* BEGIN TEXT *

As the above example illustrates, "harassment" has become an all-purpose word. More and more women and men (11.6% of sexual harassment charges are filed by men) are filing harassment claims that have nothing to do with sexual harassment, even as broadly as the courts have defined it. Such geniuses think that harassment is when a boss stays on your case to get something done. That may be an example of good or bad management, depending on one's management philosophy, but it sure isn't sexual harassment. Unfortunately, there is not much employers can do to defend themselves against stupidity, other than help fix America's public education.

What is interesting about the confusion over the meaning of harassment is that many of the confused claimants work for companies that have held lengthy training programs on the meaning of harassment. It is not within the scope of this paper to debate the merits of such programs, but generally, it is ill-advised to conduct them and other awareness-type sessions, for all they do is make employees hypersensitive to perceived injustices and teach them how to take action against their employer.

* END TEXT *
* BEGIN GIVEN MATERIAL *

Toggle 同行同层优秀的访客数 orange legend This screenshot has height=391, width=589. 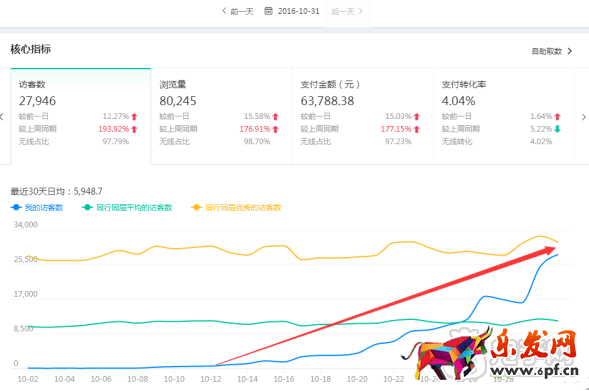[236, 207]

* END GIVEN MATERIAL *

OBJECTIVES:
A. What share of sexual harassment charges does the text on harassment claims say are filed by men?
B. Summarize the text on harassment claims in two sentences.
C. Continue the text on harassment claims from the point where it stops.
The lines above were taken from a different source than the text on harassment claims.

ANSWERS TO THE TASKS:
A. 11.6%

B. More women and men are filing harassment claims that have nothing to do with sexual harassment, such as complaints about a boss who stays on their case to get something done. Many of these claimants work for companies that have held lengthy training programs on harassment, and such programs are generally ill-advised because they make employees hypersensitive to perceived injustices and teach them how to act against their employer.

C.
Texaco is a case in point. Its diversity training program was the primary cause of it getting in hot water over the use of the "n" word, although once the media hysteria was over, it was proved that the word was never used by the white managers who had been surreptitiously recorded talking about the company's diversity program. Among other things not reported in the mainstream media about the case, the white managers had expressed frustration over the fact that black employees had refused to stand for the National Anthem during a company function and had demanded that the Black Anthem be played. (This writer will devote an entire chapter to the complicated subject of diversity training in an upcoming book being co-authored with Marianne Jennings. The theme of the book is the reasons why smart companies believe subversive ideas.)

Having discussed fruitcakes, let's now turn to a discussion of normal people who file EEOC claims.


The Solution for Normal People

The vast majority of normal people file charges because they don't feel valued, respected and listened to. In other words, they are not treated like human beings. Consequently, they seek outside recourse when they perceive that they have been discriminated against.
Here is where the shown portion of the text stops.